Pero igual me vino la nostalgia.

Recordé reyes de allá lejos y hace tiempo, cuando vivía en Rosario, en la avenida Alberdi, y juntar un manojo de pasto significaba recorrer toda una cuadra buscando en la cazuela de los árboles de la vereda, único lugar donde lo podía encontrar. Los camellos rosarinos se conformaban con poco: un plato con algunas briznas de hierba, una compoterita de agua, todo acomodado al pie de la escalera que iba a la terraza, porque se supone que ese era el acceso más sencillo: por allí bajaban sin ningún problema ladrones, ratones y gatos, que recorrían el barrio saltando de techo en techo.
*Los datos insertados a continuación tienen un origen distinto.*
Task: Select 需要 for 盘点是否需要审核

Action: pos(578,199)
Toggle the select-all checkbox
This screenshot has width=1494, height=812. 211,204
Recordé a los reyes magos de Unquillo, que tenían un jardín enorme donde pastar pero igual se comían lo que les dejábamos junto a los zapatos. Y que a los once años me trajeron el piano en el más absoluto silencio, porque para eso son magos. Los reyes de Unquillo estaban abonados a Casa Tito, porque todo lo que nos traían (menos el piano, claro) estaba sólo en esa juguetería: el Cerebro Mágico, la bicicleta, las baterías de cocina de aluminio completas para jugar a la mamá… y venían cargados con lo que les habíamos pedido, y algo más.

Recordé también, evocando la memoria de mis ancestros, los reyes magos de la abuela Pepa, mi bisabuela, que se casó en Granada poco antes de cumplir los quince. Recién casada, había pedido una muñeca. Su marido, que la doblaba en edad y era un muchacho serio, salió temprano y regresó con una bolsa llena de castañas, almendras y otras delicias, que dejó sobre los zapatos de su flamante mujer; cuando ella se despertó y encontró el regalo, su desilusión fue tan grande que se echó a llorar. “Pepa, las muñecas son para las niñas…” le decía su esposo, pero la pobre Pepa no entraba en razones; me da un poco de pena pensar en ella, en su paso obligado a la adultez, en su inocencia incomprendida.

Y recordé los reyes de la infancia de mi hija. Reyes que a veces se quedaban dormidos y tenían que hacer malabares para dejar sus regalos a tiempo, esto es, antes de que Carla se despertara. Reyes que en cierta ocasión se llevaron por delante los platos con pasto y agua, haciendo un bochinche de órdago. Reyes amorosos, emocionados, que protagonicé durante muchos años; reyes de la pequeña abundancia o de la crisis, reyes obedientes al pedido infantil o insubordinados que traían lo que querían; reyes que con tal de contemplar esa carita de asombro y alegría se hubieran comido de verdad el pasto, de ser necesario.

Mis queridos reyes magos. Bendita sea la ilusión, aunque dure poco; bendita sea la leyenda, si sirve para que ejercitemos la capacidad de creer en algo, esa que nunca debería morir.